Apologies for length, girth, and scars
(, Thu 2 Feb 2006, 21:46, Reply)
Up the aisle
When Mrs-kna appeared at the entrance to our wedding venue, walked up and stood in front of me in her wedding dress, I popped the biggest tentpeg I'd had in days. Luckily I was standing with my hands in front of me anyway, so I could do a sly 'adjust' when we turned to face the registrar.

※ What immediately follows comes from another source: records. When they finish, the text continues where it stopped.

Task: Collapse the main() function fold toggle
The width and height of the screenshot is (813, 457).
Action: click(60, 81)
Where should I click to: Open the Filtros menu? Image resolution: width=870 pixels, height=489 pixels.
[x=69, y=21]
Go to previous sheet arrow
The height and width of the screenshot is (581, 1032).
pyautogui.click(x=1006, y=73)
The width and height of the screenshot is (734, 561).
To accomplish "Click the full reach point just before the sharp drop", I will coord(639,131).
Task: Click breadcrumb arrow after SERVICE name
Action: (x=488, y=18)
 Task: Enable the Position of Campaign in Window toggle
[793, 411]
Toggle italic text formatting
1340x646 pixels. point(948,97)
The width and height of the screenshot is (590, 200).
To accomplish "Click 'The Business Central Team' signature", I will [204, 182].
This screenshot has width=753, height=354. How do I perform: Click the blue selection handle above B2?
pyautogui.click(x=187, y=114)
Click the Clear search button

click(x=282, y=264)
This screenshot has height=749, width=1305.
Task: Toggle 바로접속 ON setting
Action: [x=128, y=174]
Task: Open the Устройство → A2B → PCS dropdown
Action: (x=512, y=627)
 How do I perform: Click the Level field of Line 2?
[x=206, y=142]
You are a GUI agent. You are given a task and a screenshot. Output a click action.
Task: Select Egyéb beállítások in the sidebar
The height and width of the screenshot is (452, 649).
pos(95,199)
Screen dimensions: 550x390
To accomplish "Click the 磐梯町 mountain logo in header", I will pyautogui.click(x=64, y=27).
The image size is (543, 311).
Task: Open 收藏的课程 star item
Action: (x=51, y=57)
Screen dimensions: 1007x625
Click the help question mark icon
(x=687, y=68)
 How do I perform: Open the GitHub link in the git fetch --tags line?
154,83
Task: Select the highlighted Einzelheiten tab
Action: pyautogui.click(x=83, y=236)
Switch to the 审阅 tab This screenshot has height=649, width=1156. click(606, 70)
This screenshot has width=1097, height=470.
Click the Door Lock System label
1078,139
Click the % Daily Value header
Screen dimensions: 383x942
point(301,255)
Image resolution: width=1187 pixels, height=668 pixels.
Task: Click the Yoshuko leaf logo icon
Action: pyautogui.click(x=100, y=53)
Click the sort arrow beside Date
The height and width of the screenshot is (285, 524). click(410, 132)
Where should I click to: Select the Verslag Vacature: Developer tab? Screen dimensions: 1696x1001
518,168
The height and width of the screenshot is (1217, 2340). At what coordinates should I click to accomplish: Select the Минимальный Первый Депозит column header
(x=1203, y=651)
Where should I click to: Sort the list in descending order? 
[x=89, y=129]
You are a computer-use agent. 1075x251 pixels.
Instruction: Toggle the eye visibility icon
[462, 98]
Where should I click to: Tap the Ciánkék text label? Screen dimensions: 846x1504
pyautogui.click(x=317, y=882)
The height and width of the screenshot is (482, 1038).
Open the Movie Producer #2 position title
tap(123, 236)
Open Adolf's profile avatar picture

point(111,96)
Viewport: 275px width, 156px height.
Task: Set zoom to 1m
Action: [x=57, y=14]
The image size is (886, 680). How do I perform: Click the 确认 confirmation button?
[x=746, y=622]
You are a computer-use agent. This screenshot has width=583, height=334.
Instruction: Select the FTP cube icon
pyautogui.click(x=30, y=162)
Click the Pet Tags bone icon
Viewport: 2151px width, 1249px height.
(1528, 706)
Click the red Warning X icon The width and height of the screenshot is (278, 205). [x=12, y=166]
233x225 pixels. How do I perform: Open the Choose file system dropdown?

If anyone saw, they didn't mention it.. maybe it was romantic or something. We weren't quite so beautiful and romantic when I got her back to the hotel obviously.
(, Thu 2 Feb 2006, 21:10, Reply)
Photography
I've been doing Photography for the best part of a term now and I seem to have quite abit of a problem, developing negatives and pictures. Negatives require complete darkness and since I'm one of 3 guys who does this course and we're outnumbered about 5 to 1 by girls, it's rather interesting. Theres just something about fumbling in the dark hearing girls go "umpf.. ah!.. mngh!" As they attempt to get their negatives on their spools that sets me off, knowing a few of the girls find me attractive anyway makes it worse, I'm just thankful for the lights being out!

Developing pictures is a little harder, excusing the pun, because of the safety light being on, this being a sordid red glow which wouldn't look out of place at Soho, so I'm dipping my photopaper into chemical baths opposite cute girls bending over the trough usually playing with their hair, there isnt much room so theres constant brushing as people move from one thing to the next and often they like to grab/poke me since I'm almost their play thing on the course. Raging red woods abound.

Thank god I'm doing this for the next 2 years!